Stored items

-----

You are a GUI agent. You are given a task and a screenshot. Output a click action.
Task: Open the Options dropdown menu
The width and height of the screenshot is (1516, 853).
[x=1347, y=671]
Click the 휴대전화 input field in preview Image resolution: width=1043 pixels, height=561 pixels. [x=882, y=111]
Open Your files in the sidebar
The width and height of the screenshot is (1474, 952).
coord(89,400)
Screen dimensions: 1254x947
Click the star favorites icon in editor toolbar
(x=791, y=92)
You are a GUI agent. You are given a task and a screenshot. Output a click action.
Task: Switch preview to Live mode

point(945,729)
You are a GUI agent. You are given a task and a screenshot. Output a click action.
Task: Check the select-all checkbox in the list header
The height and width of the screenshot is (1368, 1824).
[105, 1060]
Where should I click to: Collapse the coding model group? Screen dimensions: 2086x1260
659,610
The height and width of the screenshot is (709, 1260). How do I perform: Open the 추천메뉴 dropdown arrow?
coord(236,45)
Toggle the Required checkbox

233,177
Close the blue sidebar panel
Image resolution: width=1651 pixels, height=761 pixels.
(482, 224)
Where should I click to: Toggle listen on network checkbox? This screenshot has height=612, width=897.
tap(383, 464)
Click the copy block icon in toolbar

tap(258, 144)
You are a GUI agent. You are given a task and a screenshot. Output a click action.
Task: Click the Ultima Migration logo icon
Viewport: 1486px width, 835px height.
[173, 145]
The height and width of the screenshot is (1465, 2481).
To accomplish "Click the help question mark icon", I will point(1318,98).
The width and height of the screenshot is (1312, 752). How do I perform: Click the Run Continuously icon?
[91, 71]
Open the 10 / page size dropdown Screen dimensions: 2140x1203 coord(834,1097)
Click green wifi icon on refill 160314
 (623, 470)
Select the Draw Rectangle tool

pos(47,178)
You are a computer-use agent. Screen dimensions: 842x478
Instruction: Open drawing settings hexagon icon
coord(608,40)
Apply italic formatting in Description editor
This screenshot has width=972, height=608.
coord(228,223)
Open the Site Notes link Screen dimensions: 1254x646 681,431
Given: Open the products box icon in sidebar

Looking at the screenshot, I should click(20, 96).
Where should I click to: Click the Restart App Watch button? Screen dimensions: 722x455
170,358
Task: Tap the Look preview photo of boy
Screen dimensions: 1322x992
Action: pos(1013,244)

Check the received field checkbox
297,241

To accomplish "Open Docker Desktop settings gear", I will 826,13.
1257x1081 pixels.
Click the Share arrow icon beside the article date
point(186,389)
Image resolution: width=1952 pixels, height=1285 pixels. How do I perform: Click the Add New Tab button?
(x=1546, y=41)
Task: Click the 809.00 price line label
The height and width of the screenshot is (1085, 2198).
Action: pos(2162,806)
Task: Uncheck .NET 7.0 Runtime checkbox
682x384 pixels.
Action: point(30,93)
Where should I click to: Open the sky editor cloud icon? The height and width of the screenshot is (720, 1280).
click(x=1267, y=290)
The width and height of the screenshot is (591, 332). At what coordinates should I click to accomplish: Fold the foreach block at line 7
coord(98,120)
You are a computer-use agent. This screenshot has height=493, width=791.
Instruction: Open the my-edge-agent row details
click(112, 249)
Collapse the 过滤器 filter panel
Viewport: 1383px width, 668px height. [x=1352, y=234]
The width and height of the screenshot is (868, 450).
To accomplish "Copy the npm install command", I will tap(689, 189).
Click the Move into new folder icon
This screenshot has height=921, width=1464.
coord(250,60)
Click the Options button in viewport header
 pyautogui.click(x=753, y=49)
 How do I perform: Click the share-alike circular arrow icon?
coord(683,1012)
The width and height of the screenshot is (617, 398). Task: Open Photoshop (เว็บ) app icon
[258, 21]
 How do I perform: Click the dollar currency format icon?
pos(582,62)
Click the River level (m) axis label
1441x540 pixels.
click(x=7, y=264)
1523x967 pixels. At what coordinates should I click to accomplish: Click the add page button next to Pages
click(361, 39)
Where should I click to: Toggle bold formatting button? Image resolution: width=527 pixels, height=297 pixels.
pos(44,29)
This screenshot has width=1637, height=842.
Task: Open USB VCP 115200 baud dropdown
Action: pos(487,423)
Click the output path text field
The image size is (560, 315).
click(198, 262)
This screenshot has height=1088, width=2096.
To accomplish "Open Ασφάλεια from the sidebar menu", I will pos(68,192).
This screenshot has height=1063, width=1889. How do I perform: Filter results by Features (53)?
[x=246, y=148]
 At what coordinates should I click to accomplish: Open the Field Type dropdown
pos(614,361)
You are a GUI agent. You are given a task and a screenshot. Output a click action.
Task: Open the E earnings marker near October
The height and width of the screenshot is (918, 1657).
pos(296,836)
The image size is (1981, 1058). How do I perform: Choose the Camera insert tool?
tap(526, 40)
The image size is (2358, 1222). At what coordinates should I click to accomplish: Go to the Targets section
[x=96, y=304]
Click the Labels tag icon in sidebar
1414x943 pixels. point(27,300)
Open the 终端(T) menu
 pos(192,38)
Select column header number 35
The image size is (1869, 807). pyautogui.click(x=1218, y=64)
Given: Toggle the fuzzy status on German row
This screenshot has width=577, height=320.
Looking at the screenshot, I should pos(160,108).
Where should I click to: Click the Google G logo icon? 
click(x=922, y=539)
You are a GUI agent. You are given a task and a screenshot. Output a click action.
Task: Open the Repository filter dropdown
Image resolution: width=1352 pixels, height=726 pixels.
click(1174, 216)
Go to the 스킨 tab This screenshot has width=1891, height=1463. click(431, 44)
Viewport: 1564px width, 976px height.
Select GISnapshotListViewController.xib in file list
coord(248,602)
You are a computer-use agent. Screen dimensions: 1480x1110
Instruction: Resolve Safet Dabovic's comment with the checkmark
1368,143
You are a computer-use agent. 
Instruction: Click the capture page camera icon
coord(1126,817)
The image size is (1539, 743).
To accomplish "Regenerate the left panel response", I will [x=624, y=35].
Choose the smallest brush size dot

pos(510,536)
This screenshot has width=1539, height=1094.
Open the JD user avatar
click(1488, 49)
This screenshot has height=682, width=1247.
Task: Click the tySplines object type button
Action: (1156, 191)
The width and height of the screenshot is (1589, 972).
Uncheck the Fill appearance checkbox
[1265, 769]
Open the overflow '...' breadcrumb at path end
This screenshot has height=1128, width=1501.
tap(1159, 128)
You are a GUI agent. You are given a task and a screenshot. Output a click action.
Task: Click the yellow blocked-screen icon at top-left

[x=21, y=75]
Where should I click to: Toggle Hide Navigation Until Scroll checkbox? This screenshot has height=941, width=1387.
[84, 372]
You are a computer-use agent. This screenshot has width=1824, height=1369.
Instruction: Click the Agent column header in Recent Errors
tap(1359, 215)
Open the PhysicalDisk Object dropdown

-----

§ **Task to complete**
The records above are to be given again in full, exactly as written.

§ **Answer below**
You are a GUI agent. You are given a task and a screenshot. Output a click action.
Task: Open the Options dropdown menu
The width and height of the screenshot is (1516, 853).
[x=1347, y=671]
Click the 휴대전화 input field in preview Image resolution: width=1043 pixels, height=561 pixels. [x=882, y=111]
Open Your files in the sidebar
The width and height of the screenshot is (1474, 952).
coord(89,400)
Screen dimensions: 1254x947
Click the star favorites icon in editor toolbar
(x=791, y=92)
You are a GUI agent. You are given a task and a screenshot. Output a click action.
Task: Switch preview to Live mode

point(945,729)
You are a GUI agent. You are given a task and a screenshot. Output a click action.
Task: Check the select-all checkbox in the list header
The height and width of the screenshot is (1368, 1824).
[105, 1060]
Where should I click to: Collapse the coding model group? Screen dimensions: 2086x1260
659,610
The height and width of the screenshot is (709, 1260). How do I perform: Open the 추천메뉴 dropdown arrow?
coord(236,45)
Toggle the Required checkbox

233,177
Close the blue sidebar panel
Image resolution: width=1651 pixels, height=761 pixels.
(482, 224)
Where should I click to: Toggle listen on network checkbox? This screenshot has height=612, width=897.
tap(383, 464)
Click the copy block icon in toolbar

tap(258, 144)
You are a GUI agent. You are given a task and a screenshot. Output a click action.
Task: Click the Ultima Migration logo icon
Viewport: 1486px width, 835px height.
[173, 145]
The height and width of the screenshot is (1465, 2481).
To accomplish "Click the help question mark icon", I will point(1318,98).
The width and height of the screenshot is (1312, 752). How do I perform: Click the Run Continuously icon?
[91, 71]
Open the 10 / page size dropdown Screen dimensions: 2140x1203 coord(834,1097)
Click green wifi icon on refill 160314
 (623, 470)
Select the Draw Rectangle tool

pos(47,178)
You are a computer-use agent. Screen dimensions: 842x478
Instruction: Open drawing settings hexagon icon
coord(608,40)
Apply italic formatting in Description editor
This screenshot has width=972, height=608.
coord(228,223)
Open the Site Notes link Screen dimensions: 1254x646 681,431
Given: Open the products box icon in sidebar

Looking at the screenshot, I should click(20, 96).
Where should I click to: Click the Restart App Watch button? Screen dimensions: 722x455
170,358
Task: Tap the Look preview photo of boy
Screen dimensions: 1322x992
Action: pos(1013,244)

Check the received field checkbox
297,241

To accomplish "Open Docker Desktop settings gear", I will 826,13.
1257x1081 pixels.
Click the Share arrow icon beside the article date
point(186,389)
Image resolution: width=1952 pixels, height=1285 pixels. How do I perform: Click the Add New Tab button?
(x=1546, y=41)
Task: Click the 809.00 price line label
The height and width of the screenshot is (1085, 2198).
Action: pos(2162,806)
Task: Uncheck .NET 7.0 Runtime checkbox
682x384 pixels.
Action: point(30,93)
Where should I click to: Open the sky editor cloud icon? The height and width of the screenshot is (720, 1280).
click(x=1267, y=290)
The width and height of the screenshot is (591, 332). At what coordinates should I click to accomplish: Fold the foreach block at line 7
coord(98,120)
You are a computer-use agent. This screenshot has height=493, width=791.
Instruction: Open the my-edge-agent row details
click(112, 249)
Collapse the 过滤器 filter panel
Viewport: 1383px width, 668px height. [x=1352, y=234]
The width and height of the screenshot is (868, 450).
To accomplish "Copy the npm install command", I will tap(689, 189).
Click the Move into new folder icon
This screenshot has height=921, width=1464.
coord(250,60)
Click the Options button in viewport header
 pyautogui.click(x=753, y=49)
 How do I perform: Click the share-alike circular arrow icon?
coord(683,1012)
The width and height of the screenshot is (617, 398). Task: Open Photoshop (เว็บ) app icon
[258, 21]
 How do I perform: Click the dollar currency format icon?
pos(582,62)
Click the River level (m) axis label
1441x540 pixels.
click(x=7, y=264)
1523x967 pixels. At what coordinates should I click to accomplish: Click the add page button next to Pages
click(361, 39)
Where should I click to: Toggle bold formatting button? Image resolution: width=527 pixels, height=297 pixels.
pos(44,29)
This screenshot has width=1637, height=842.
Task: Open USB VCP 115200 baud dropdown
Action: pos(487,423)
Click the output path text field
The image size is (560, 315).
click(198, 262)
This screenshot has height=1088, width=2096.
To accomplish "Open Ασφάλεια from the sidebar menu", I will pos(68,192).
This screenshot has height=1063, width=1889. How do I perform: Filter results by Features (53)?
[x=246, y=148]
 At what coordinates should I click to accomplish: Open the Field Type dropdown
pos(614,361)
You are a GUI agent. You are given a task and a screenshot. Output a click action.
Task: Open the E earnings marker near October
The height and width of the screenshot is (918, 1657).
pos(296,836)
The image size is (1981, 1058). How do I perform: Choose the Camera insert tool?
tap(526, 40)
The image size is (2358, 1222). At what coordinates should I click to accomplish: Go to the Targets section
[x=96, y=304]
Click the Labels tag icon in sidebar
1414x943 pixels. point(27,300)
Open the 终端(T) menu
 pos(192,38)
Select column header number 35
The image size is (1869, 807). pyautogui.click(x=1218, y=64)
Given: Toggle the fuzzy status on German row
This screenshot has width=577, height=320.
Looking at the screenshot, I should pos(160,108).
Where should I click to: Click the Google G logo icon? 
click(x=922, y=539)
You are a GUI agent. You are given a task and a screenshot. Output a click action.
Task: Open the Repository filter dropdown
Image resolution: width=1352 pixels, height=726 pixels.
click(1174, 216)
Go to the 스킨 tab This screenshot has width=1891, height=1463. click(431, 44)
Viewport: 1564px width, 976px height.
Select GISnapshotListViewController.xib in file list
coord(248,602)
You are a computer-use agent. Screen dimensions: 1480x1110
Instruction: Resolve Safet Dabovic's comment with the checkmark
1368,143
You are a computer-use agent. 
Instruction: Click the capture page camera icon
coord(1126,817)
The image size is (1539, 743).
To accomplish "Regenerate the left panel response", I will [x=624, y=35].
Choose the smallest brush size dot

pos(510,536)
This screenshot has width=1539, height=1094.
Open the JD user avatar
click(1488, 49)
This screenshot has height=682, width=1247.
Task: Click the tySplines object type button
Action: (1156, 191)
The width and height of the screenshot is (1589, 972).
Uncheck the Fill appearance checkbox
[1265, 769]
Open the overflow '...' breadcrumb at path end
This screenshot has height=1128, width=1501.
tap(1159, 128)
You are a GUI agent. You are given a task and a screenshot. Output a click action.
Task: Click the yellow blocked-screen icon at top-left

[x=21, y=75]
Where should I click to: Toggle Hide Navigation Until Scroll checkbox? This screenshot has height=941, width=1387.
[84, 372]
You are a computer-use agent. This screenshot has width=1824, height=1369.
Instruction: Click the Agent column header in Recent Errors
tap(1359, 215)
Open the PhysicalDisk Object dropdown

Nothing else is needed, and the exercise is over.